Playwright Jen Silverman echoes Bradshaws’s assertions that “…the question of transformation, whether or not we are capable of change, how far people will go to feel visible, to be perceived the way they want to be perceived…how we get trapped by systemic power dynamics [and] what it takes to break free.”

This is the first play I’ve seen since the 2020 Covid pandemic hiatus of well, EVERYTHING, but for this purpose, particularly the arts.
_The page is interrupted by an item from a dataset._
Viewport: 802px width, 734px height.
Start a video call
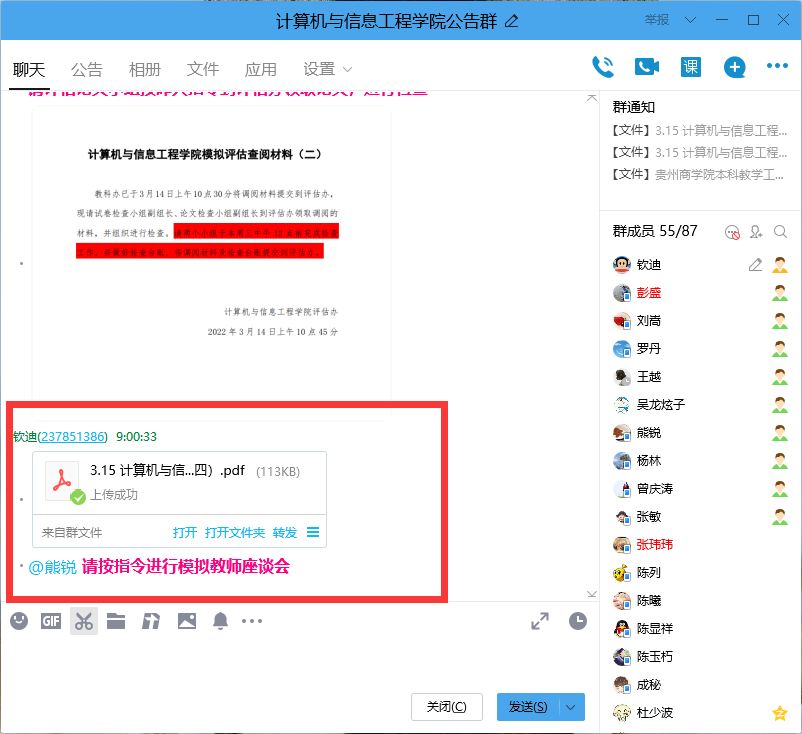click(645, 66)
Amidst challenging times like these, I truly believe that the arts proffers creative altruistic opportunities to be a guiding light in immanent darkness, a beacon of hope in all worldly madness. “Witch” sets the stage, granted it’s a stage rightfully full of questions but also lays out ample opportunities to decipher a plethora of possible answers.

Right from the onset, “Witch” casts its spell and snatches our attention with a bold and foreboding soliloquy from principle character Elizabeth as the witch. As she delivered her inauspicious speech, she radiated confidence, authority and control and I, for one, readily surrendered to Madame “Witch” and with marked accelerated heart rate– due to a fair amount of trepidation, was willing to go wherever she saw fit to take me…
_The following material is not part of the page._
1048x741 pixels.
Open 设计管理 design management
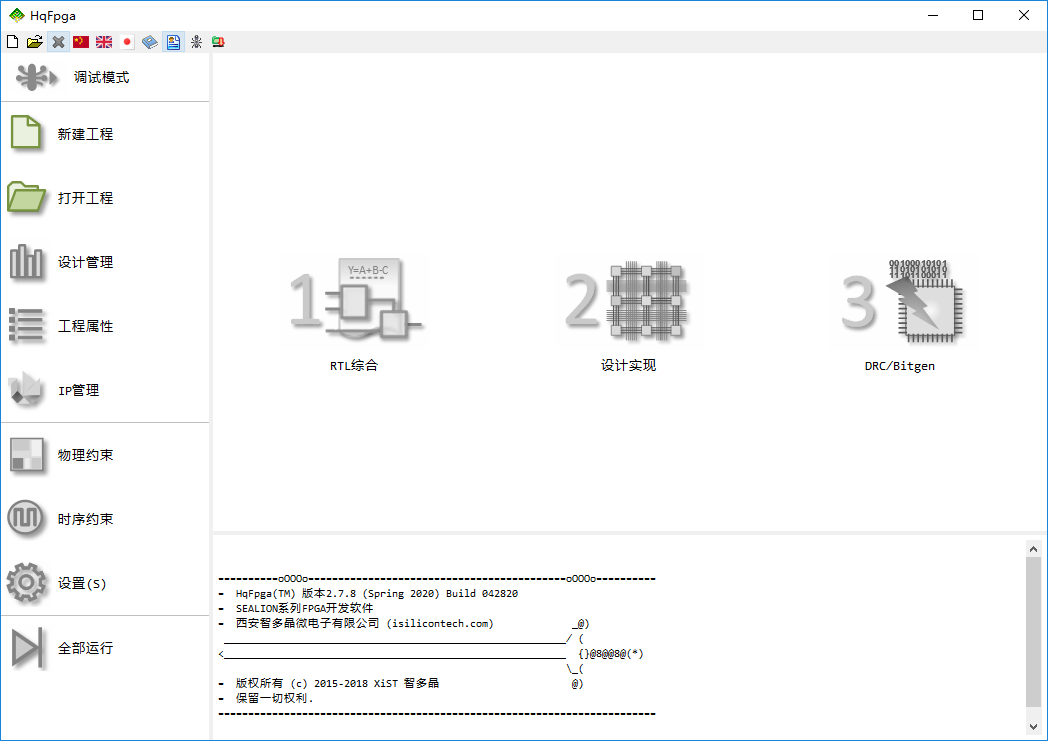pos(85,262)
One of the most important characteristics of the theater is the ability to be pliable, the ability to shift to reflect what is happening in a precise moment in time. Although this play was written in 2018, it still manages to be relevant in 2021 since we are still facing some of the same afflictions from 2018. The pandemic is still lingering on with Covid19 “variants” morphing into other more deadly “variants”, remnants of a precarious political climate since the contentious election of Joe Biden, social unrest due to a panoramic number of issues ranging from America’s reckoning with racial justice and gender gaps to abortion rights and rainbow flag communities all fighting for unequivocal equality. “Witch” becomes a buxom motif for “the other” in a society where not all are necessarily created equal. The fact that Elizabeth as the witch is played by a woman of color, a black woman in particular, was not lost on me.
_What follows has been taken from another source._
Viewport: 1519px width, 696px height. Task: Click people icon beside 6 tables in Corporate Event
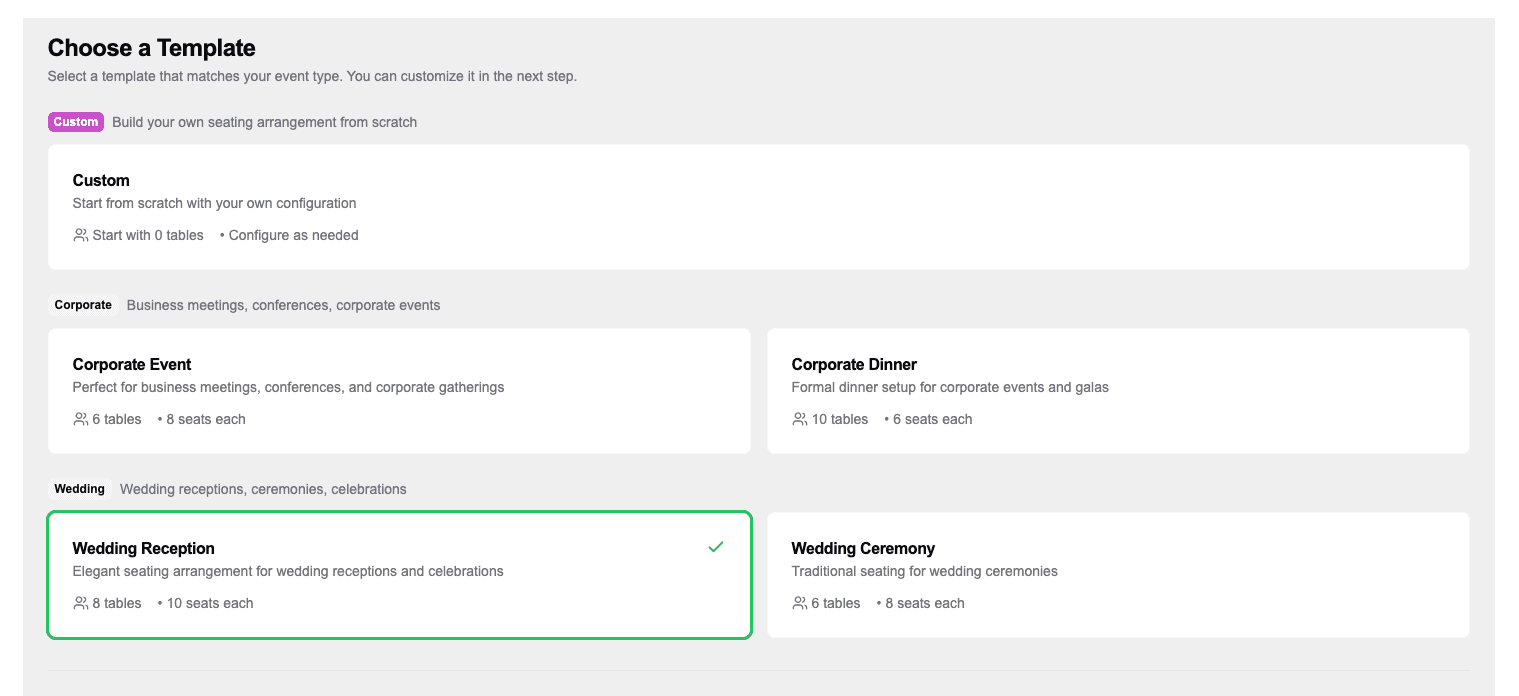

Elizabeth explains how she doesn’t feel “seen”, how people make uncorroborated claims about her character simply because she’s been labeled a “witch“, much like some people make uncorroborated assertions about those who have been labeled “black” simply because they are black. Even though this play is based on the 1621 Jacobean era original play “The Witch of Edmonton: A Tragic Comedy” by William Rowley et al, it still manages to be relevant in contemporary times, underscoring our prejudices against each other, whether conscious or subconscious. It is a grievous reminder that treating some like “the other” is not a present day anachronism that should have been left in the past. It is a present day reality that we as a society is constantly railing against so that it does not become the legacy we leave behind for our posterity.

Smart effective staging that weaved in and out as if seamlessly, casting that could only be compared to a strike of lightning hitting the same place twice, which as we’ve learned is VERY unlikely, and a deliciously contrasting tension of the erotic and the demonic sort between the characters, mostly due to a devilishly handsome devil stirring the pot that will ignite towns peoples’ stealthy passions and desires.

Although the staging resembled 17th century England with a Jacobean décor, the dialogue is modern, fresh and sometimes caustic without any “fake” English accents per the request of the playwright. One particular moment of modern dialogue that brought delight and laughter from the audience was when Elizabeth boldly tells the devil that he’s been “talking sh*t” ,just to give you an idea.

This production is a bewitching Risorgimento wailing for an apocalyptic end to the status quo in a manifested sociopolitical uneven social order replete with glaring disparities. With palpable chemistry between the stellar cast, a non sequitur fight scene bringing the play to a bizarre yet touching crescendo, Existentialist ideologies amidst pandemic quarantined musings asking us to reexamine our purpose, conventions and priorities during our impromptu stillness, ostracized individuals feeling seen and known for who they really are only some of the major themes. There were some guttural laughs and guffaws resounding from the audience including myself brought about by the play’s dark comedic genius or madness interchangeably, made even funnier and even more awkward since I was seated next to an austere male audience member who tensed up annoyingly  every time I dared to enjoy myself…I once read that if you don’t like something change it, if you can’t change it, you can laugh at it. Well this play proffers ample opportunities for laughter and more importantly, proffers possibilities for change in the form of a brighter more equitable future. It is a miscible concoction heralding inclusivity and equity for those living seemingly in the perspicuous margins of humanity.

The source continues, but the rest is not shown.